- _EXTRACTED RECORDS_
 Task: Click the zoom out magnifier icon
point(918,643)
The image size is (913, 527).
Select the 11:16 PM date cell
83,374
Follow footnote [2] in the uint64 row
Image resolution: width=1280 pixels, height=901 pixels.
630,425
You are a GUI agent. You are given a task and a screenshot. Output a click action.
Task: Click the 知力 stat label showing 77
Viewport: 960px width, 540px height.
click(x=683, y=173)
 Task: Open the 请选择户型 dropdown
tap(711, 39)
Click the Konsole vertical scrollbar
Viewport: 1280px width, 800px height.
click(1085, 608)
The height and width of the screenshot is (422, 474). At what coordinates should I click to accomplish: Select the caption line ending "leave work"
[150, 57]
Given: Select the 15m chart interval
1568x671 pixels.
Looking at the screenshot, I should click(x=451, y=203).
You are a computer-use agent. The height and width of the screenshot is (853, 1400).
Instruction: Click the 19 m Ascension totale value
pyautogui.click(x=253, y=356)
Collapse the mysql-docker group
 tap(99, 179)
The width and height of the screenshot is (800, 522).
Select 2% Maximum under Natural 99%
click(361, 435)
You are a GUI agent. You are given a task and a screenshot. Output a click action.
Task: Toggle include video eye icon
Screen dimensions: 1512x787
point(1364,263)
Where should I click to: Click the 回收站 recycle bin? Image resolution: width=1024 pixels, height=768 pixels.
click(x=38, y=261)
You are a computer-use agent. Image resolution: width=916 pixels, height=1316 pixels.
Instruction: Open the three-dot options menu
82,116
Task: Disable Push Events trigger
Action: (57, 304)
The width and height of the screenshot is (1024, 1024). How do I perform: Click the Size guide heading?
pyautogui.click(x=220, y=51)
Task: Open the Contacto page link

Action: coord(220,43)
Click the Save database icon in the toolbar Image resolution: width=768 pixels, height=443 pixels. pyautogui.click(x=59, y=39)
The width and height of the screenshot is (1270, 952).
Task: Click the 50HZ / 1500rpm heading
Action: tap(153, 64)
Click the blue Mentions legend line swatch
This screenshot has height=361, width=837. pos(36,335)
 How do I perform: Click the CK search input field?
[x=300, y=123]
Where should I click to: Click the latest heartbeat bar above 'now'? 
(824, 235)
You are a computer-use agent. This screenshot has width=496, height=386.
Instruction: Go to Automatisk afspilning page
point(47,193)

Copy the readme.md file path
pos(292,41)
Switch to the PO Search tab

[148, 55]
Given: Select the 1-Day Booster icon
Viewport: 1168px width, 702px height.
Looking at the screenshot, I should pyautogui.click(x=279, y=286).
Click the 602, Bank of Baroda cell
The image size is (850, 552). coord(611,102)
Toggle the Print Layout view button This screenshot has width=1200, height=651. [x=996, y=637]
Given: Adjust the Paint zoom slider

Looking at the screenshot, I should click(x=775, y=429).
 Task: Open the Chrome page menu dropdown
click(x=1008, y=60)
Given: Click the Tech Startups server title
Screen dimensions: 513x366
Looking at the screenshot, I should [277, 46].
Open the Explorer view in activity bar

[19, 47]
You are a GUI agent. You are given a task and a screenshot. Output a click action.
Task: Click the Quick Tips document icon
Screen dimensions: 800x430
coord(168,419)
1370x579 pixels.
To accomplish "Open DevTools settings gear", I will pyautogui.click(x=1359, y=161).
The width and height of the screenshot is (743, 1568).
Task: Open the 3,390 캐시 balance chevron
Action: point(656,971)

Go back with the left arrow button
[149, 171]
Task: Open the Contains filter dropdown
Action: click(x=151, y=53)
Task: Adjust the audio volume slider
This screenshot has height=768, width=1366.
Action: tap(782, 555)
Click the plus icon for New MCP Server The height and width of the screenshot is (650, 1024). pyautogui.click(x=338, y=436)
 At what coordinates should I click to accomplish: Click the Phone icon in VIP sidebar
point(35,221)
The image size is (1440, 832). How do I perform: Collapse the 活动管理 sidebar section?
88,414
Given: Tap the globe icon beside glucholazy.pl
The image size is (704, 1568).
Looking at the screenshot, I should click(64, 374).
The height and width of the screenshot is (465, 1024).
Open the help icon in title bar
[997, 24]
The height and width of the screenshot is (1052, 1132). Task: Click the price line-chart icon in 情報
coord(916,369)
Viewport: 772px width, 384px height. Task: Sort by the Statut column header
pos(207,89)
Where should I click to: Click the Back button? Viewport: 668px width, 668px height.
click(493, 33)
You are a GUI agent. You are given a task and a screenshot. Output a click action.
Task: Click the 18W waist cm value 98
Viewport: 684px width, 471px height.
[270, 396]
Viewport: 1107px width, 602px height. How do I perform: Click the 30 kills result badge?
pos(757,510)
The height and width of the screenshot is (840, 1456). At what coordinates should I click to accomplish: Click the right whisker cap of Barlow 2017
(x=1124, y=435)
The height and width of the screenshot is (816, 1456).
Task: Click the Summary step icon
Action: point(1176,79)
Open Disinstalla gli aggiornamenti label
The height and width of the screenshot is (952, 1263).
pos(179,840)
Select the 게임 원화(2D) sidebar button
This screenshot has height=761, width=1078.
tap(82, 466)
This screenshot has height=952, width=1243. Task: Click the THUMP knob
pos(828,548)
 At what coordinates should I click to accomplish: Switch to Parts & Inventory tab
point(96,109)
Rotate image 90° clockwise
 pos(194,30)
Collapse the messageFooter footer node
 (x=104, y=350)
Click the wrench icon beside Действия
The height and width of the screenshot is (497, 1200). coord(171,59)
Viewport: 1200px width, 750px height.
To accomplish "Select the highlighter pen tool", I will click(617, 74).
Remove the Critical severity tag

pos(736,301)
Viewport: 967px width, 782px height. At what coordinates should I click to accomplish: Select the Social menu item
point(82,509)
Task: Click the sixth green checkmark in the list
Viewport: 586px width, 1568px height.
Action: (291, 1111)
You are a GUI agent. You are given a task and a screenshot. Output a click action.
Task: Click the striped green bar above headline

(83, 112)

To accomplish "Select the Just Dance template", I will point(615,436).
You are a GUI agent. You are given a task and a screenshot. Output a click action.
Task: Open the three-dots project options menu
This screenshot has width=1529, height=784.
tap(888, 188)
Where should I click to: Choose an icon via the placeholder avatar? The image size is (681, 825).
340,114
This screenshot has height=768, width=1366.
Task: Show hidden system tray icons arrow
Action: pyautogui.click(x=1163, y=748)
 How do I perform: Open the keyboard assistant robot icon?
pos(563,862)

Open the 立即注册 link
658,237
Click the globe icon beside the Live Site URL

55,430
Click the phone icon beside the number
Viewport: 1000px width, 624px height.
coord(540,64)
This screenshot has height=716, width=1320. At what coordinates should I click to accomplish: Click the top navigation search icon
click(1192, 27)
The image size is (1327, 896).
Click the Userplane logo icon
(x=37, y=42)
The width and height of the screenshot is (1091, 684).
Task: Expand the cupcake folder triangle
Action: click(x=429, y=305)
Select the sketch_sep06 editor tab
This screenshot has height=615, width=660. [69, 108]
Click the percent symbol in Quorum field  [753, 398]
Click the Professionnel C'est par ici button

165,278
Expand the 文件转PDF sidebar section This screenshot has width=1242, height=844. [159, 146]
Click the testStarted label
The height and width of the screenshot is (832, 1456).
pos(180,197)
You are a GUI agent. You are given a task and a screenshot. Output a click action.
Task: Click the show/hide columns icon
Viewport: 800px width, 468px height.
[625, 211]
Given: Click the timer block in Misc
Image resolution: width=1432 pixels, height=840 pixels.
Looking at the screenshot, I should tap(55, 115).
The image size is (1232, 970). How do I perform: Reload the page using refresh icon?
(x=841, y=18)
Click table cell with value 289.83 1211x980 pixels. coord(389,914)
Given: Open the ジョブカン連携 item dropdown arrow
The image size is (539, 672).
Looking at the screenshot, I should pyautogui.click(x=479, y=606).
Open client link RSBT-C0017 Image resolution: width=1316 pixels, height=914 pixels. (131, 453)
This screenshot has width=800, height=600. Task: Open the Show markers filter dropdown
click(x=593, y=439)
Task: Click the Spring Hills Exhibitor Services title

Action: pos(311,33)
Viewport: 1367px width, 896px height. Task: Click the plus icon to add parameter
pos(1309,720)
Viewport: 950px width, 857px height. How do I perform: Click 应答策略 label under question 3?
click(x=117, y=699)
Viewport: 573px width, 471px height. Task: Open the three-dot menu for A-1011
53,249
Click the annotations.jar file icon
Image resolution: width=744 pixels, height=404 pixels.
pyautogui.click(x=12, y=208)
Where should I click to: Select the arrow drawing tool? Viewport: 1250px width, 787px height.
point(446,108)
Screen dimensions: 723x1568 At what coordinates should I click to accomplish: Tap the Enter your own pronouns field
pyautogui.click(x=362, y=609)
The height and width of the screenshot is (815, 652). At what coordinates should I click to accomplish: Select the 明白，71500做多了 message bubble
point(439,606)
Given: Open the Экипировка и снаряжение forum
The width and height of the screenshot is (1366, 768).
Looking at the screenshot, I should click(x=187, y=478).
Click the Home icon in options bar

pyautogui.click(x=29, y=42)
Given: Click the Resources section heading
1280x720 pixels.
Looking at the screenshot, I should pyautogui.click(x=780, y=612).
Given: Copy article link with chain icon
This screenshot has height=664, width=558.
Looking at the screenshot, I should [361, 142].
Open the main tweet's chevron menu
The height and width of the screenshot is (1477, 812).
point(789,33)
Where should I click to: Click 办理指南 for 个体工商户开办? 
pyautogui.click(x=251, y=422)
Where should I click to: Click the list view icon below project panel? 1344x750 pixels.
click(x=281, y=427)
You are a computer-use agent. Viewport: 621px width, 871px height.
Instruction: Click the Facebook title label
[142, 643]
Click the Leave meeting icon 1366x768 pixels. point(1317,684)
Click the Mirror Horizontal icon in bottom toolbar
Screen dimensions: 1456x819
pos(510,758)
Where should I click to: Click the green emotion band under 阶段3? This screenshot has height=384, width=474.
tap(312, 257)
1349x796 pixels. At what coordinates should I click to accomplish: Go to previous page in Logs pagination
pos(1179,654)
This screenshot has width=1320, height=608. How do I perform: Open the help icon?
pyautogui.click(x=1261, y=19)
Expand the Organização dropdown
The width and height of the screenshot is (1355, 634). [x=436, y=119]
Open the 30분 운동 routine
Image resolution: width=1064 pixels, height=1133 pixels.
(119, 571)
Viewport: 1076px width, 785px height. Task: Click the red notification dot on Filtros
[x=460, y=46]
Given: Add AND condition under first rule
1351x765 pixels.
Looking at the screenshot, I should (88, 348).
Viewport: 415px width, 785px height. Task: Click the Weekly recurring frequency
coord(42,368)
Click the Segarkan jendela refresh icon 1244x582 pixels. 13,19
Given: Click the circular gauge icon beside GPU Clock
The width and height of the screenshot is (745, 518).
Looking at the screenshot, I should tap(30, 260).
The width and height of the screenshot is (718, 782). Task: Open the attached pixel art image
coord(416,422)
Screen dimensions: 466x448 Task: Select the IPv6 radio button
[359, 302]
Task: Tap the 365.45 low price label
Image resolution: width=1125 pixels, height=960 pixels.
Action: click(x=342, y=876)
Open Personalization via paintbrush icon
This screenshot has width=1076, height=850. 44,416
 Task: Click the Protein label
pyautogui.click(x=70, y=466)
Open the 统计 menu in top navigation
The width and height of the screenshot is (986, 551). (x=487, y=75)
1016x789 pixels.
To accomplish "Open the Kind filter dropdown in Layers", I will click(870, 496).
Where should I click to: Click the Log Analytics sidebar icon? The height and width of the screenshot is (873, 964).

- _EXERCISE REQUIREMENTS_
Make a copy of each line in the records above that has the word "Toggle".

- _SOLUTION FOR THIS TASK_
Task: Toggle include video eye icon
Toggle the Print Layout view button This screenshot has width=1200, height=651. [x=996, y=637]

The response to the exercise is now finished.